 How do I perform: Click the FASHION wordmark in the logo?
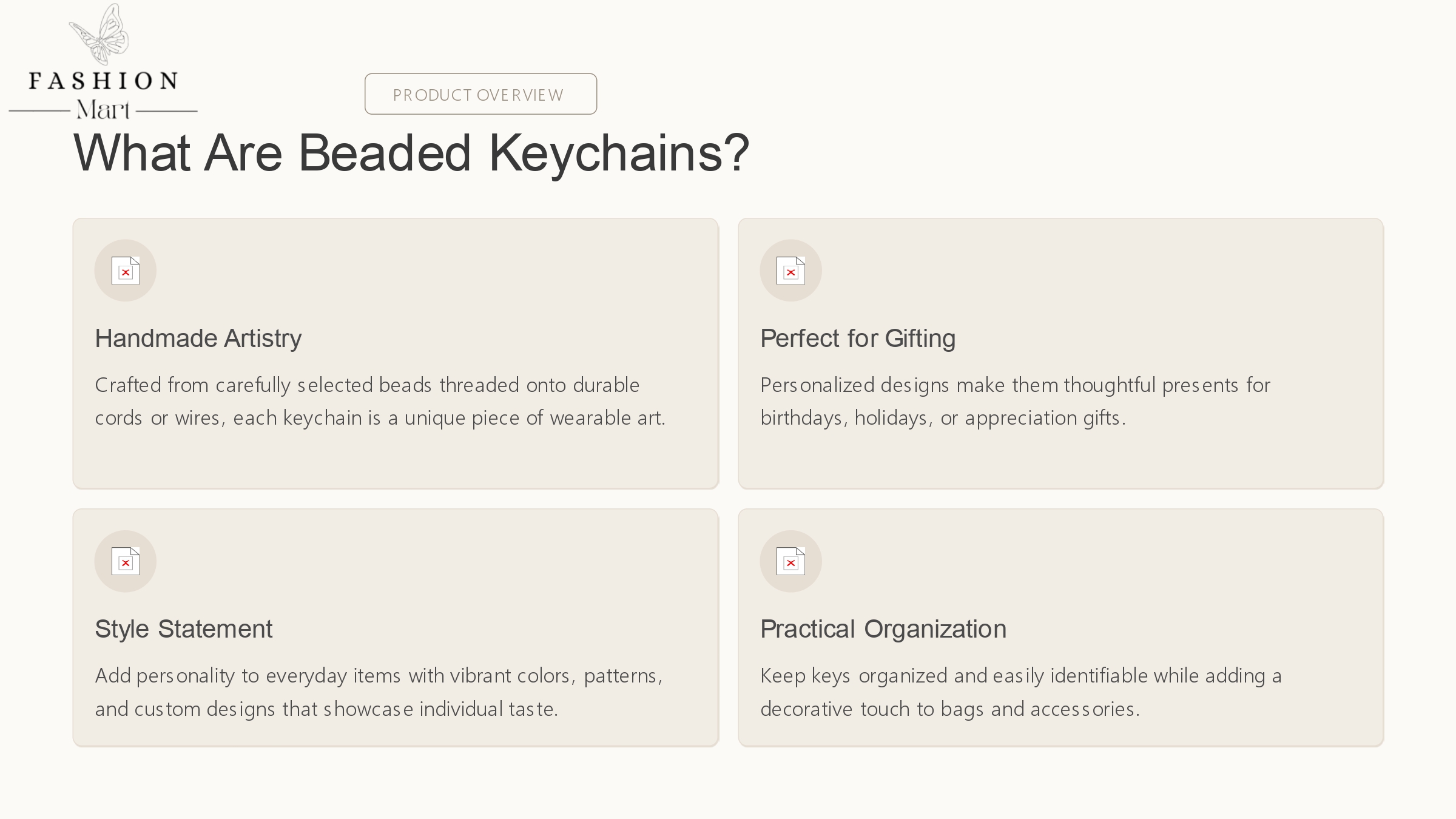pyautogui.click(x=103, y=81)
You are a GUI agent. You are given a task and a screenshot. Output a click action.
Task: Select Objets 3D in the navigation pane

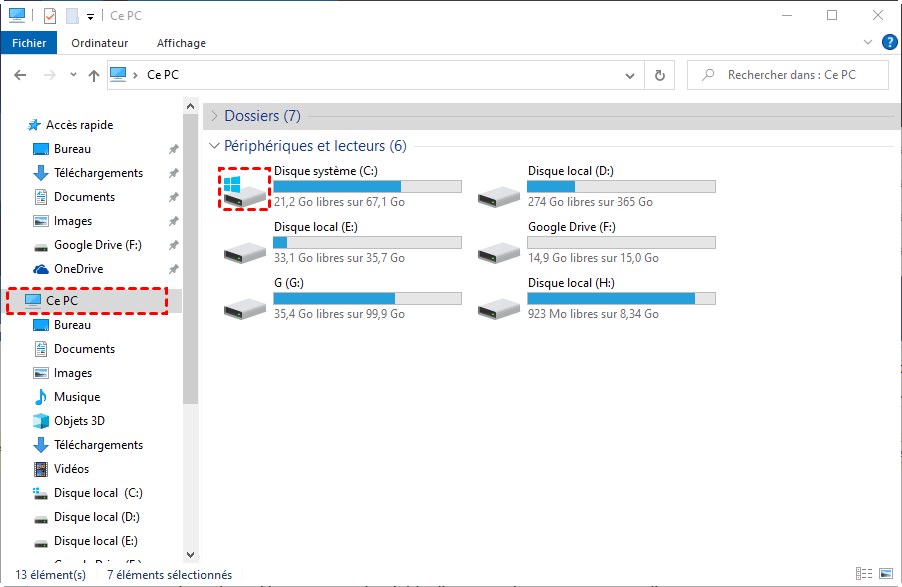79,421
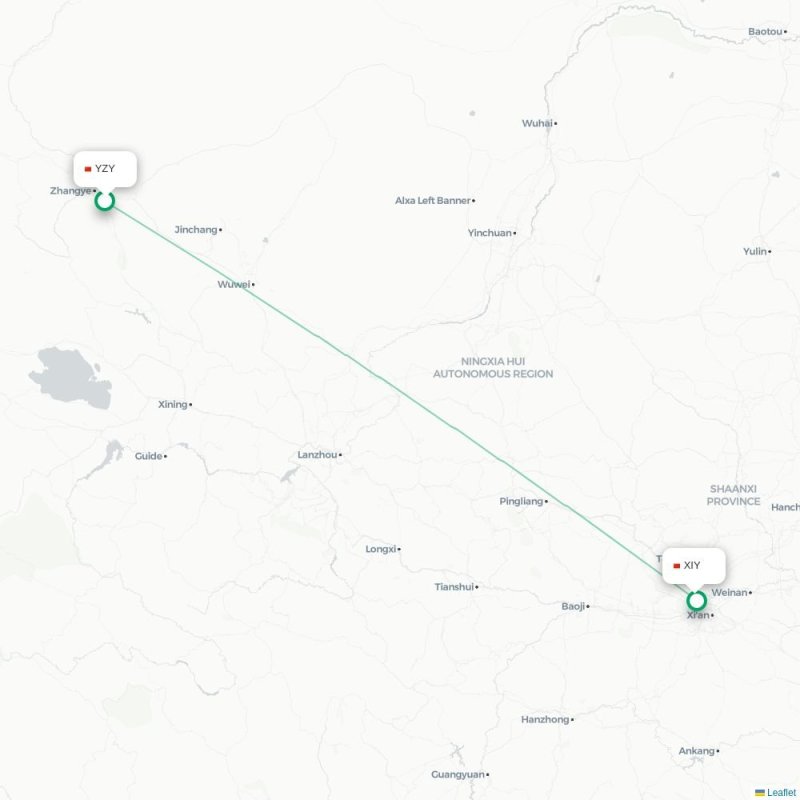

◆ ◆ ◆ ◆ ◆ ◆ ◆

[PROBLEM]
Write out exactly the lines beginning with the line that holds "You are a GUI" and ending with the final line of the data, both ends included, without the pictures.

[ANSWER SPACE]
You are a GUI agent. You are given a task and a screenshot. Output a click action.
Task: Select Objets 3D in the navigation pane

79,421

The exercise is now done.